# 7.4.3: Energy Equation in Rotating Coordinate System


The coordinate system rotating around fix axises creates a similar conservative potential as a linear system. There are two kinds of acceleration due to this rotation; one is the centrifugal and one the Coriolis force. To understand it better, consider a particle which moves with the our rotating system.
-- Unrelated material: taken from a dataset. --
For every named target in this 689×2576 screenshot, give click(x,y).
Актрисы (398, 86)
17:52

The forces acting on particles are

$\label{ene:eq:rotatingF} \pmb{F} = \left( \overbrace{\omega^2 \,r \,\hat{r}}^{\text{ centrifugal}} + \overbrace {2\,\pmb{U} \times \boldsymbol{\omega} } ^{\text{Coriolis}} \right) \,dm$

The work or the potential then is

$\label{ene:eq:rotatingP} PE = \left( {\omega^2 \,r \,\hat{r}} + {2\,\pmb{U} \times \boldsymbol{\omega} }\right) \cdot d\boldsymbol{ll} \,dm$ The cylindrical coordinate are

$\label{ene:eq:cylinderical} d\boldsymbol{ll} = dr \hat{r} + r\,d\theta\, \hat{\theta} + dz\, \hat{k}$ where $$\hat{r}$$, $$\hat{\theta}$$, and $$\hat{k}$$ are units vector in the coordinates $$r$$, $$\theta$$ and $$z$$ respectively. The potential is then

$\label{ene:eq:rotatingPd} PE = \left( {\omega^2 \,r \,\hat{r}} + {2\,\pmb{U} \times \boldsymbol{\omega} }\right) \cdot \left( dr \hat{r} + r\,d\theta\, \hat{\theta} + dz\, \hat{k} \right)\,dm$ The first term results in $$\omega^2 \,r^2$$ (see for explanation in the appendix ?? for vector explanation). The cross product is zero of

$\nonumber \pmb{U} \times \boldsymbol{\omega} \times \pmb{U} = \pmb{U} \times \boldsymbol{\omega} \times \boldsymbol{\omega} = 0$ because the first multiplication is perpendicular to the last multiplication. The second part is

$\label{ene:eq:rotatingPdSecond} \left( {2\,\pmb{U} \times \boldsymbol{\omega} }\right) \cdot d\boldsymbol{ll}\,dm$ This multiplication does not vanish with the exception of the direction of $$\pmb{U}$$. However, the most important direction is the direction of the velocity. This multiplication creates lines (surfaces ) of constant values. From a physical point of view, the flux of this property is important only in the direction of the velocity. Hence, this term canceled and does not contribute to the potential. The net change of the potential energy due to the centrifugal motion is

$\label{ene:eq:NetPotentialR} PE_{centrifugal} = - \int_{1}^{2} \omega^2 \,r^2 \, dr \, dm = \dfrac{\omega^2 \left( {r_1}^2 - {r_2} ^2 \right) }{2} \,dm$ Inserting the potential energy due to the centrifugal forces into the energy equation yields

Energy Equation in Accelerated Coordinate

$\nonumber \dot{Q} - \dot{W} = \dfrac{d}{dt} \int_{cv} \left[ E_u + \dfrac{U^2}{2\dfrac{}{}} + a_x\,x + a_y\, y + (a_z + g) z - \dfrac{\omega^2 \,r^2}{2} \right] \rho\,dV \\ \label{ene:eq:ene:AccCVgeneral} + \int_{cv} \left( h + \dfrac{U^2}{2\dfrac{}{}} + a_x\,x + a_y\, y + (a_z + g)\,z - z\, \dfrac{\omega^2 \,r^2}{2} \right) U_{rn}\, \rho\,dA\\ \nonumber + \int_{cv} P\,U_{bn} \,dA$